# The problem of geographic outliers

Isolated occurrence records, distant to all other recordings of a taxon–i.e. geographic outliers–often are erroneous or problematic, because might present 1) data entry errors such as switched coordinates or switched decimal signs, 2) individuals in horticulture or captivity far from natural conditions, 3) alien records outside the natural range of the species, or 4) “freak” individuals that are remnants of historical contingencies. For many analyses such records are undesirable and need to be removed. However, the automatic treatment of such records is difficult, because records from cases 3) and 4) might be relevant for some analyses, distance-based outlier detection is a “majority vote” and hence susceptible to uneven sampling, and because some species (albeit few in our experience) might have geographically disjunct distributions (for instance on oceanic islands) prone to create false positives. Furthermore, it is generally difficult to define where a species range ends and when a record should be considered and outlier. Environmental factors can be used to inform a decision on geographic outliers, however, if records are used for environmental based distribution modelling after cleaning the is a risk of circularity.

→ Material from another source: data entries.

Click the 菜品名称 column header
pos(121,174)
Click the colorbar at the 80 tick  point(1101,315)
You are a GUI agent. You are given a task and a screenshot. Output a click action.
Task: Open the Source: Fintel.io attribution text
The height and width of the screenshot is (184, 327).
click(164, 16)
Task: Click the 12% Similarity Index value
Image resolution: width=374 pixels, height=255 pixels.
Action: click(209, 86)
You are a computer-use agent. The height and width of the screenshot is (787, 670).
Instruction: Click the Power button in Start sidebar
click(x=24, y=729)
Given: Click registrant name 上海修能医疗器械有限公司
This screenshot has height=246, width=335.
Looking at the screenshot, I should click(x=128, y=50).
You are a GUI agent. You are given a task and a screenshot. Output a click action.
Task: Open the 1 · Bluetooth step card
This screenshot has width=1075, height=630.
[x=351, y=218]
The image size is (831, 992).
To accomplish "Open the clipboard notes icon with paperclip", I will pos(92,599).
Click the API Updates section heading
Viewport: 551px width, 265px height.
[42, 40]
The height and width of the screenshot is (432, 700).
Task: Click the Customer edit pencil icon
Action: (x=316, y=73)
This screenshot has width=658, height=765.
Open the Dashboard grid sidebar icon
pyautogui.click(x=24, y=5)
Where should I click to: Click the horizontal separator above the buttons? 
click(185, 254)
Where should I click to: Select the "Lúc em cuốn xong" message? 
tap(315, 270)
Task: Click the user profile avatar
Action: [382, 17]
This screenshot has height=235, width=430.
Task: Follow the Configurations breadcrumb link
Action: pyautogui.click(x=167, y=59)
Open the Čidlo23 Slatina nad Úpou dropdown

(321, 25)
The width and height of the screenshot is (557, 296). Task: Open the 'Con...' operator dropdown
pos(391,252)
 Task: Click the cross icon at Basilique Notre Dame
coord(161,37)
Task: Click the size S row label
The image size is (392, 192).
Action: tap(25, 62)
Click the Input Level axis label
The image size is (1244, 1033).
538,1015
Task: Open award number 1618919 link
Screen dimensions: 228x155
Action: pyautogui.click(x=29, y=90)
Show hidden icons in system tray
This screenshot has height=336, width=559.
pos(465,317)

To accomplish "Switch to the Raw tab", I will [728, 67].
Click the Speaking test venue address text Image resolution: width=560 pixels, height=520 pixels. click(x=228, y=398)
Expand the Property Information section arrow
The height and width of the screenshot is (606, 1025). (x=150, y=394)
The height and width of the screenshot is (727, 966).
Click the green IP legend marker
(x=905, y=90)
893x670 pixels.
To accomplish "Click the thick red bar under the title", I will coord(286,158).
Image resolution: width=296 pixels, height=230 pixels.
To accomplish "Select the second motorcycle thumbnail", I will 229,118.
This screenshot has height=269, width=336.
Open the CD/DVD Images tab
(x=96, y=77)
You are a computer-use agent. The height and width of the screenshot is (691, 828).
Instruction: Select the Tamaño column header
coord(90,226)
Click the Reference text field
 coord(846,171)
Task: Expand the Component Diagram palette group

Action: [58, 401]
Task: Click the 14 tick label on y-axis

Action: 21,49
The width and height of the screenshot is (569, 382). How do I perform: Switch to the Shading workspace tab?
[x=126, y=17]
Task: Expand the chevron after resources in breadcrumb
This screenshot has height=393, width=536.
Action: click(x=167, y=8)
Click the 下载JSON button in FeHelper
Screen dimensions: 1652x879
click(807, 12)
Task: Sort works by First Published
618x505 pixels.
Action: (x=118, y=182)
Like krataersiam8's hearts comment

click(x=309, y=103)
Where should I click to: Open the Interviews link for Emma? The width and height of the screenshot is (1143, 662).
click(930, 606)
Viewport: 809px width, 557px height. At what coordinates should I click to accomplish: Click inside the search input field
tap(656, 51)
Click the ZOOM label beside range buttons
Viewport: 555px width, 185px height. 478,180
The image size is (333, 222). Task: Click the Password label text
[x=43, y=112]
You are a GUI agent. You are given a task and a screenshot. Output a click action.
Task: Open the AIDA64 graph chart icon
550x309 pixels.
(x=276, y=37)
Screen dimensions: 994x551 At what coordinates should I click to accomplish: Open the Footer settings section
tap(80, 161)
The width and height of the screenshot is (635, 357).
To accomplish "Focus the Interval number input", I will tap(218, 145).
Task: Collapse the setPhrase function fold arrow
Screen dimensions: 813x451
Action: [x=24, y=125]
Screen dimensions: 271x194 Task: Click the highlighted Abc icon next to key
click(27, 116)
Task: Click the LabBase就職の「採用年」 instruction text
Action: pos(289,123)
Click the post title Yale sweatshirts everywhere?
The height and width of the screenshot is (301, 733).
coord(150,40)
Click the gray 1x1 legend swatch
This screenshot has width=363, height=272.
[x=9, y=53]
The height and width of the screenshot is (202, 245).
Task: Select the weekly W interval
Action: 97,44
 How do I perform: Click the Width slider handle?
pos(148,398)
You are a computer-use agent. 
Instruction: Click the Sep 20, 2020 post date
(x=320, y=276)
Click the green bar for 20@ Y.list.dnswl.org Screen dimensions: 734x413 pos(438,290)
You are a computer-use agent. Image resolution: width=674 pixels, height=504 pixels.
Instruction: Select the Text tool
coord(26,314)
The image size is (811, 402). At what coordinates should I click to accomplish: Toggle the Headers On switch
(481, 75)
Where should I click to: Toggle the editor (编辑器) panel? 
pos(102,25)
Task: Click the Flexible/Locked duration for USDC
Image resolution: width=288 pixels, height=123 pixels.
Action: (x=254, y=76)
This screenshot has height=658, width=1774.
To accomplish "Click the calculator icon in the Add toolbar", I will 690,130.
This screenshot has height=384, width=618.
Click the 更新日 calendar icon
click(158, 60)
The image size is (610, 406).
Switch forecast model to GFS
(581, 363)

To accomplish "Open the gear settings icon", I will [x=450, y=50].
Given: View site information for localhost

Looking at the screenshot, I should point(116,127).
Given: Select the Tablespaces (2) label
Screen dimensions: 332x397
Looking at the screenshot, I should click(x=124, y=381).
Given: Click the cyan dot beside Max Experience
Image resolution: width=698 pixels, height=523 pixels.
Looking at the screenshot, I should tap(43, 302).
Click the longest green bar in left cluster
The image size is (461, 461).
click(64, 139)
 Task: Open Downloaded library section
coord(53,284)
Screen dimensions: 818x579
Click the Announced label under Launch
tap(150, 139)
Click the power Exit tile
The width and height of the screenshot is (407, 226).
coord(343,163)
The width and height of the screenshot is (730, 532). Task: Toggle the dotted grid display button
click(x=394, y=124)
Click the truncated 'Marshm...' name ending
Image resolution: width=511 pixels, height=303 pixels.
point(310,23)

CoordinateCleaner implements the cc_outl test to automatically flag outlier records based on geographic position by using interquartile range outlier detection ($$x > IQR(x) + Q_{75} * mltpl$$) on a distance matrix of all records of a species. In our experience this test can largely improve datasets and is unproblematic for most species, but needs more careful thought than the other tests implemented in CoordinateCleaner. The default settings of the test are conservative in flagging records, but if peripheral or satellite distributions are common in a dataset and relevant to the analyses outcome, we strongly recommend to inspect flagged records carefully.

In this tutorial we illustrate the potential and caveats of cc_outl using two boundary case examples of species with strong sampling bias– the Red squirrel and the Eurasian lynx. In the end, we present cc_iucn as an alternative for outlier detection for datasets with large ranges and strong sampling bias.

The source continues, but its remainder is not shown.